Even though I'm currently without a teacher (my last one moved to Seattle) I've been practicing as much as possible, shoehorning keyboard mangling in the aftermath of a recent 350-mile transmigration from Indiana and subsequent lifestyle adjustments. Add to this meeting the person with whom I want to spend the rest of forever, and scrabbling to re-establish my business, and convincing my paranoid feline this is NOT the place where they kill cats. Sneaking in practice has been a formidable exercise. Not quite as laborious as Hercules swabbing out the dung-encrusted Aegean Stables, or Sisyphus shoving his rock up Mount Hades, but somewhat trickier than matching your socks in the dark or alphabetizing your Victorian erotic flower collection.
One thing I've learned about Indiana, especially Bloomington (code-named "Mordor" by my friends and family) is that people don't move to Indiana, they move away from it. I've joined the rank of escapees and returned to my hometown Knoxville Tennessee. It is a great enablement that my sweet lady seems to like my piano. Support, validation and approval within a relationship is such a new and awe-inspiring sensation that I haven't quite worked out an appropriate response. "Thank you," seems inadequate, and even "I love you," only expresses a tiny drop of the gratitude and wonder. I don't think most women realize how much her man desires her approval. This is why knights of old went off on heroic quests: to earn the admiration of their ladies.
I think many people expend a considerable amount of time and energy, like Pygmalion with his Galatea, trying to remould their partner into the perfect mate. I've always felt a woman should love the man she has, not a
fantasy-construction embodying the best qualities of Ryan Gosling,
Gandhi, and Steve Tyler. And the same applies to guys, of course. Stop
fantasizing about whoever is on the cover of MAXIM this month and love
your own lady. So what happens when you meet the perfect partner, already crafted through the machinations of genetics, experience and karma, and you wouldn't change a thing about this enchanting creation? I can't speak for anyone else, but I call it home.
But enough rhapsodizing about matters of the heart; let's look at the piano. The piano survived the seven-hour drive from Bloomington to Knoxville, and I will tell you I didn't feel settled until I moved my piano and my cat. Currently I'm working on Music of the Night and David Lanz's arrangement of Whiter Shade of Pale. The latter piece, originally released by Procol Harum, has a lovely melodic line based on J.S. Bach's Air on the G String from the Orchestral Suite Number Three. It also incorporates the most difficult left-hand chords I've ever attempted. Most of them are tenths, and playing a tenth is the outer extreme of my hand span. I have to play these chords on the very edge of the keys so I don't slur the chords through the addition of unwanted notes. It's much fun to practice techniques that stretch you--in this case, literally--and witness incremental improvement day by day. The Andrew Lloyd Weber arrangement of Music of the Night is relatively easy and I have about 2/3rds of it licked.
I'm also playing with some blues material my friend Charles Scott sent me. My goal this year is to find a new teacher and learn blues and jazz.
Vacation starts tomorrow, and the lady and I are traveling to various lovely locations. I also am very close, the month of May to be exact, to my third year as a pianist.
+===+
• SET OF TASKS:
A. Answer these questions about the blog post, one answer a line, marked (i), (ii), (iii):
(i) Where did the writer's last piano teacher move?
(ii) Which hometown did the writer return to after leaving Indiana?
(iii) How long did the drive from Bloomington to Knoxville take?
B. Copy word for word the part of the blog post that opens with the words containing "I think many" and closes with "call it home.".
C. Which figures from mythology does the blog post name?
Use only the blog post to answer.

• RECORD EXTRACTS:
+===+
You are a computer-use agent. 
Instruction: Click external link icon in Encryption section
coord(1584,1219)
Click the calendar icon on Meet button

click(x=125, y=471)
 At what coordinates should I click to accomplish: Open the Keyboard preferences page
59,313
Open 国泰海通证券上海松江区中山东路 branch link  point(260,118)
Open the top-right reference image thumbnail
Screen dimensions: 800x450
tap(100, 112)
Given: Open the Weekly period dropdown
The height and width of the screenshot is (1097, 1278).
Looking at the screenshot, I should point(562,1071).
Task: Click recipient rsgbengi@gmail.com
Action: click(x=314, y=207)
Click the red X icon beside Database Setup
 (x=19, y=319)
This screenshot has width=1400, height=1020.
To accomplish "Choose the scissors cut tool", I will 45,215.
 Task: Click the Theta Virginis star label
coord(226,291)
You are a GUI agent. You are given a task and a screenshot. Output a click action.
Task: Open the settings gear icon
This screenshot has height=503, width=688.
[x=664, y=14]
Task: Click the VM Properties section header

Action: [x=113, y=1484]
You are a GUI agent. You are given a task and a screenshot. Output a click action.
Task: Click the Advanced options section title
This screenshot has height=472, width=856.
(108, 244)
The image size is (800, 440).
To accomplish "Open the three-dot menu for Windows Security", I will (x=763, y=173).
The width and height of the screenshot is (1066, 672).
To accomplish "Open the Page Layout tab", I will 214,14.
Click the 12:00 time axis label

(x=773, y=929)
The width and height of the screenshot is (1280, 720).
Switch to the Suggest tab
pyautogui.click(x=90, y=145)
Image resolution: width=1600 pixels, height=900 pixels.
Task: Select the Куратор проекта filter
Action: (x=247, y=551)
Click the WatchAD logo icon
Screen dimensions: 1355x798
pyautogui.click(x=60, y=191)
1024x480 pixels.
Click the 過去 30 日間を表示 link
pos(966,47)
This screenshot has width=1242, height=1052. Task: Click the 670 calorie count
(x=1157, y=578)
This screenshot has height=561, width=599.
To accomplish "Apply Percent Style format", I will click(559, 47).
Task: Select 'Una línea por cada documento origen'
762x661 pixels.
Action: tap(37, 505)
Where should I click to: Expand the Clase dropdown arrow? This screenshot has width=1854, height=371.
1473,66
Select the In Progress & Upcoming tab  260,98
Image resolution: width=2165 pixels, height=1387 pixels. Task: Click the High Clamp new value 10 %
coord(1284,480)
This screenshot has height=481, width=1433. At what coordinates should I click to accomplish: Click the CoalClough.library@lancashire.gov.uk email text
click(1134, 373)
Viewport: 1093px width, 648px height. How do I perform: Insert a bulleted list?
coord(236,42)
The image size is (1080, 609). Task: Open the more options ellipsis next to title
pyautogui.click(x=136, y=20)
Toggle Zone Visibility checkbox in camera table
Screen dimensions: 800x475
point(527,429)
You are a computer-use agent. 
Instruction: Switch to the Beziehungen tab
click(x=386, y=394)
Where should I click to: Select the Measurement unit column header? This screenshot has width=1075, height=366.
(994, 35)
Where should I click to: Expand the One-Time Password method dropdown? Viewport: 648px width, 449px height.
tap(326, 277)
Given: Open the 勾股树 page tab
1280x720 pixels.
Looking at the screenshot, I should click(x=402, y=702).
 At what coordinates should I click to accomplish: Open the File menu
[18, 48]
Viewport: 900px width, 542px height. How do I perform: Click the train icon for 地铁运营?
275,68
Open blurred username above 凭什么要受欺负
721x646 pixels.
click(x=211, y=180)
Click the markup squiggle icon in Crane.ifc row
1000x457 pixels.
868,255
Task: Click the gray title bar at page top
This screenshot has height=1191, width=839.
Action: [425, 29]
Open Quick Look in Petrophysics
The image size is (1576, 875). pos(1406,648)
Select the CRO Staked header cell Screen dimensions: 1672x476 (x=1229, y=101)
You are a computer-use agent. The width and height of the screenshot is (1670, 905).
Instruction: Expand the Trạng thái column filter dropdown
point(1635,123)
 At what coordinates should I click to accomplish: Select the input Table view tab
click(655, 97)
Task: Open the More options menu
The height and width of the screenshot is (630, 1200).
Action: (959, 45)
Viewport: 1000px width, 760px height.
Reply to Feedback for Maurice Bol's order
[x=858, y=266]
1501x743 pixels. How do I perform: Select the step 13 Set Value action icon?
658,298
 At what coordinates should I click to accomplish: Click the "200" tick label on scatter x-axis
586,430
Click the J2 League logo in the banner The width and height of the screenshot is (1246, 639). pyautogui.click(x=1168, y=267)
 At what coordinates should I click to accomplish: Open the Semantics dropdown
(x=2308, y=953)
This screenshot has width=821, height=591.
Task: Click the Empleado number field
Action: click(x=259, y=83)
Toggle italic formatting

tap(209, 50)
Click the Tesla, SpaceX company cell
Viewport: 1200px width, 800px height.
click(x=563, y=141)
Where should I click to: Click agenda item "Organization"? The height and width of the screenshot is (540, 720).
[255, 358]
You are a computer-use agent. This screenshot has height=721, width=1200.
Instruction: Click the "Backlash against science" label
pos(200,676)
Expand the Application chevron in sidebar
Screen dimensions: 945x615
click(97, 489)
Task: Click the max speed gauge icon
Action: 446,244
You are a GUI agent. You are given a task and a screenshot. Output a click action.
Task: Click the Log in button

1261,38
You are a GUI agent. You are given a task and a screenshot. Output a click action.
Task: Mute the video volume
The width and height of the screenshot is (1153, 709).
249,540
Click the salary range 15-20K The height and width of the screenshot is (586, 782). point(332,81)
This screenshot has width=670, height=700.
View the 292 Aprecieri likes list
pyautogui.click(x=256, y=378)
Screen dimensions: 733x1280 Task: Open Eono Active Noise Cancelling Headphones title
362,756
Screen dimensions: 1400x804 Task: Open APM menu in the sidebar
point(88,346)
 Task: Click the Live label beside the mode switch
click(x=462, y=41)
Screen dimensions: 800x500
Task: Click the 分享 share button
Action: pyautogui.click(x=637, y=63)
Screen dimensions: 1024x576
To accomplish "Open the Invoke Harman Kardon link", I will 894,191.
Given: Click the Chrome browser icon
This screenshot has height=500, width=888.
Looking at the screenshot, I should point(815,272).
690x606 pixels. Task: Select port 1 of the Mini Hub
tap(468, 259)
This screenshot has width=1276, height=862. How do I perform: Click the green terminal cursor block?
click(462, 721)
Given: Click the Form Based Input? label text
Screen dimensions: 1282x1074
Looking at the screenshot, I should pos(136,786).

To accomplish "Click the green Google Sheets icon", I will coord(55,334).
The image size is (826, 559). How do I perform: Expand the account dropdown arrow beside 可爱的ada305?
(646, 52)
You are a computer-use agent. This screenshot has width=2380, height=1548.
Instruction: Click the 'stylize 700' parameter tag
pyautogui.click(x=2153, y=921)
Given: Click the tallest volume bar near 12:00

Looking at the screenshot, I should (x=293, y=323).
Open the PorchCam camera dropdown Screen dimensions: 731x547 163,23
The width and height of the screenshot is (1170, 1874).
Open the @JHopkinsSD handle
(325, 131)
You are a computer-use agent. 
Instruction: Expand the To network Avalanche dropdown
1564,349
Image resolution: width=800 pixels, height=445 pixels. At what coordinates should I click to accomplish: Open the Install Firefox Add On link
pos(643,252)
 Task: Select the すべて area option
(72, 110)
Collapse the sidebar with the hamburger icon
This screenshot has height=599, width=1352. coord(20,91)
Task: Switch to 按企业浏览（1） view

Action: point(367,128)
+===+
• YOUR WRITTEN ANSWERS:
A.
(i) Seattle
(ii) Knoxville, Tennessee
(iii) Seven hours

B.
I think many people expend a considerable amount of time and energy, like Pygmalion with his Galatea, trying to remould their partner into the perfect mate. I've always felt a woman should love the man she has, not a
fantasy-construction embodying the best qualities of Ryan Gosling,
Gandhi, and Steve Tyler. And the same applies to guys, of course. Stop
fantasizing about whoever is on the cover of MAXIM this month and love
your own lady. So what happens when you meet the perfect partner, already crafted through the machinations of genetics, experience and karma, and you wouldn't change a thing about this enchanting creation? I can't speak for anyone else, but I call it home.

C.
Hercules
Sisyphus
Pygmalion
Galatea